> **EXERCISE**
Please count the lines in the records below that include the word "computer" and report only the total.

> **RECORDS PROVIDED**
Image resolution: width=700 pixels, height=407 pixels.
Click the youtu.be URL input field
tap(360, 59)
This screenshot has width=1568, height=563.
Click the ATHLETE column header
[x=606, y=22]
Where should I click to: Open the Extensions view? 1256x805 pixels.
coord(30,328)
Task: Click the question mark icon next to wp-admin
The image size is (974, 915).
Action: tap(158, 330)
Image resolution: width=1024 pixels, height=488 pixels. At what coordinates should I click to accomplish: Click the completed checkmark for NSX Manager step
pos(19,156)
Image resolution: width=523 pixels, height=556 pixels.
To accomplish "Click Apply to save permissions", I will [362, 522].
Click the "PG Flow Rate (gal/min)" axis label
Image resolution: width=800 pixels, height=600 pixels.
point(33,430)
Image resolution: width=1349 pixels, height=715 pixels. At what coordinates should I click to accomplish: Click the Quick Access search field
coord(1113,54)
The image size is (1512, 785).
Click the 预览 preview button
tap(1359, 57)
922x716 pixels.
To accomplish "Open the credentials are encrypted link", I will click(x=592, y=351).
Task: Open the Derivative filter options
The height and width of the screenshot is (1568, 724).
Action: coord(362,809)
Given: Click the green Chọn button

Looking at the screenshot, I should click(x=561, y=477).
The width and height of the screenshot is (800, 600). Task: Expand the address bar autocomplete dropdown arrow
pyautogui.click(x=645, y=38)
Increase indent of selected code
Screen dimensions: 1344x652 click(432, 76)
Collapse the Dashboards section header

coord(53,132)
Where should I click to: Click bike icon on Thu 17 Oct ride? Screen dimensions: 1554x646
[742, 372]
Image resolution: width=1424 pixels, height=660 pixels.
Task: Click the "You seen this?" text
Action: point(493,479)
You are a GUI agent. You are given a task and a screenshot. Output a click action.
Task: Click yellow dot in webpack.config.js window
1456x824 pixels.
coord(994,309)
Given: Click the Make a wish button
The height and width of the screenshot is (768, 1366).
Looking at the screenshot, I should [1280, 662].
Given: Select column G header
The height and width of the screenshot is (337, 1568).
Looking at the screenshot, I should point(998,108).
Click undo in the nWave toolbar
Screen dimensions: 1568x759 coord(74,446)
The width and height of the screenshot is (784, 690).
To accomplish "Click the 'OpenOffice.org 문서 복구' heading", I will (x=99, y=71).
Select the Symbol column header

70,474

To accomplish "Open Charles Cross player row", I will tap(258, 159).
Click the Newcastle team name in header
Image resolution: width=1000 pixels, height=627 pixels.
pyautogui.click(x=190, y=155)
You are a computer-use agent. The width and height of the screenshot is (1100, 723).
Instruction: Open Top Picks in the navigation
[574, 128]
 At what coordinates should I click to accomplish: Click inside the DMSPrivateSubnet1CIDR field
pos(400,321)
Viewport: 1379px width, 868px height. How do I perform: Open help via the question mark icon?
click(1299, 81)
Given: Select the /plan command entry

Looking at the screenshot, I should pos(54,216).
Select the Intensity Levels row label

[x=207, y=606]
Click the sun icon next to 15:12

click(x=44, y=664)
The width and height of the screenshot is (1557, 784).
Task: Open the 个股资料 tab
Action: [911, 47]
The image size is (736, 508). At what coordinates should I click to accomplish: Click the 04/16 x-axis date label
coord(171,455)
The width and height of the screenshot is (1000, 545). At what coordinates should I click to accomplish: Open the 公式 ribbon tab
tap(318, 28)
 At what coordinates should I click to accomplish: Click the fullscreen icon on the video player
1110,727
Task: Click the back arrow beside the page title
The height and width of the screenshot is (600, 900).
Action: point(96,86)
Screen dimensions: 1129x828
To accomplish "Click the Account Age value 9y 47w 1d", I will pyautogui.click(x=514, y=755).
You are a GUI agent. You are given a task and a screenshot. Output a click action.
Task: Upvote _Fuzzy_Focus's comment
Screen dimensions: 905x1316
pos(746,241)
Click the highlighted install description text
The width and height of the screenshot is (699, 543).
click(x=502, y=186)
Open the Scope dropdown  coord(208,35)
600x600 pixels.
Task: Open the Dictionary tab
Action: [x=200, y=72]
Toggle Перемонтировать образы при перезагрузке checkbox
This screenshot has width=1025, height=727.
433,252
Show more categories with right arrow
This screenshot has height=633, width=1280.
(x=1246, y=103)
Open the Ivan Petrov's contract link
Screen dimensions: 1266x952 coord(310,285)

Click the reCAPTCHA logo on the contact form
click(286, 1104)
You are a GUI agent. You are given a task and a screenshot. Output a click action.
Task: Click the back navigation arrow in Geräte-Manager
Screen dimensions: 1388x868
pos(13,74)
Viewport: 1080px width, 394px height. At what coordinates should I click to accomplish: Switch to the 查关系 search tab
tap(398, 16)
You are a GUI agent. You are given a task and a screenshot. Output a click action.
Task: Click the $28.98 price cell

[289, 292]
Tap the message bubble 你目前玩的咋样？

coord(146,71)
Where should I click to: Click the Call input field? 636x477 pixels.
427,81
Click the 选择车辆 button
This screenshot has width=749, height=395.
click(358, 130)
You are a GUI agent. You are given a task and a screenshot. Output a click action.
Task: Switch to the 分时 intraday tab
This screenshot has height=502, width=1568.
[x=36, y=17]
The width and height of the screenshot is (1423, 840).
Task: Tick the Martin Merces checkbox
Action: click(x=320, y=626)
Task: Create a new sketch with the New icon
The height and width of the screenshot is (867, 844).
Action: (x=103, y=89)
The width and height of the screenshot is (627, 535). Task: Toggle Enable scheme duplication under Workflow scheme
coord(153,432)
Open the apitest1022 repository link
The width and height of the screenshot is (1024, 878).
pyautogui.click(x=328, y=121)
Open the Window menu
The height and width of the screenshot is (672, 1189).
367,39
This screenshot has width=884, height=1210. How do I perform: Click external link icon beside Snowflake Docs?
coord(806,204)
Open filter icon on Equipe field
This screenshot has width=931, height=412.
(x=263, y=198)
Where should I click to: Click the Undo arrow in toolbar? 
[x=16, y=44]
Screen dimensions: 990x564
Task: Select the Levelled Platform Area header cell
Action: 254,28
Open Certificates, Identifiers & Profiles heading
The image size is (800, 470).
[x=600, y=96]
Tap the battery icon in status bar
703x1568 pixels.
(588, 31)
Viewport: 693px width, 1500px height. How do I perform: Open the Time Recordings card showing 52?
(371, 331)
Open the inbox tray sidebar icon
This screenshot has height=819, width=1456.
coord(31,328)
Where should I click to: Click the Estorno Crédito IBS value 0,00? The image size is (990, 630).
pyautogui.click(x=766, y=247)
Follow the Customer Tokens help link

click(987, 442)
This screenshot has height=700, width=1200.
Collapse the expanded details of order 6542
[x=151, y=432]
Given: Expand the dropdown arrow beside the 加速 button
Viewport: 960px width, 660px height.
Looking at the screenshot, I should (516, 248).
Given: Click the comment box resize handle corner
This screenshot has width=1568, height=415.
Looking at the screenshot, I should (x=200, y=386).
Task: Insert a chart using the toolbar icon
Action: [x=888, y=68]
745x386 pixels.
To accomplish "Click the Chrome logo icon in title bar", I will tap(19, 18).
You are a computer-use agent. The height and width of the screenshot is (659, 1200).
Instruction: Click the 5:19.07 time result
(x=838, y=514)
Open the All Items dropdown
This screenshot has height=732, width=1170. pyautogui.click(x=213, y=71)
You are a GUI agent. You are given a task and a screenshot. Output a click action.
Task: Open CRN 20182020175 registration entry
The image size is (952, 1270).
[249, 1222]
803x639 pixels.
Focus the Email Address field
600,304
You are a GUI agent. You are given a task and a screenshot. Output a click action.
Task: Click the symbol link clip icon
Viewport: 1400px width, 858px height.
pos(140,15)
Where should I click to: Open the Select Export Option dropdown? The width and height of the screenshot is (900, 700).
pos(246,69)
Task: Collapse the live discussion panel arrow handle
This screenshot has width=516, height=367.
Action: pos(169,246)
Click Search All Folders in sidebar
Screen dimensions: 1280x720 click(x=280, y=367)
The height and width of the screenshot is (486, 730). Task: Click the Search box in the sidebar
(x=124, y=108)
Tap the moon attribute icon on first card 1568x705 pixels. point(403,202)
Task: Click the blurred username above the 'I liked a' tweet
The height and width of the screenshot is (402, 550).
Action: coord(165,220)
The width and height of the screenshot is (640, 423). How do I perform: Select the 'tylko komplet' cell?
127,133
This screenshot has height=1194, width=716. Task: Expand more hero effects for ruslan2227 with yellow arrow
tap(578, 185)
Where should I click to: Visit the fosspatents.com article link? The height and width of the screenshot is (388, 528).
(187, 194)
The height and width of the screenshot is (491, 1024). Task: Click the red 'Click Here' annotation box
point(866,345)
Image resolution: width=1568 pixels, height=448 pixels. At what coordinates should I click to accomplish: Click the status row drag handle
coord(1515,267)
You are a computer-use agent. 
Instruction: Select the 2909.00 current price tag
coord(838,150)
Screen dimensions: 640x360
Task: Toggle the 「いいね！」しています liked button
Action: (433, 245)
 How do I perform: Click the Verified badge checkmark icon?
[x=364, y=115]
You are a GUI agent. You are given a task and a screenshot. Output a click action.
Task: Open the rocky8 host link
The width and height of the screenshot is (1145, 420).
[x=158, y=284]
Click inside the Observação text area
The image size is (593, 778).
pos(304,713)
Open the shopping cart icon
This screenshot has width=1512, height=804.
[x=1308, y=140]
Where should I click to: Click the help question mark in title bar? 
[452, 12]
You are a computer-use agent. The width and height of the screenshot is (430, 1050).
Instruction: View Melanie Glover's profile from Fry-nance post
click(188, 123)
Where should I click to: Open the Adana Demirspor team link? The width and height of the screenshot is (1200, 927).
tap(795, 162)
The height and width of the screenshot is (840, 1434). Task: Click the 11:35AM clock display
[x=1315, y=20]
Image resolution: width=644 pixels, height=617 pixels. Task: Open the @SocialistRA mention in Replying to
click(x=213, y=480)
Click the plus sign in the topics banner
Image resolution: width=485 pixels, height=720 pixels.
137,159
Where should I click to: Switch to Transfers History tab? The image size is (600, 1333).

> **ANSWER AREA**
4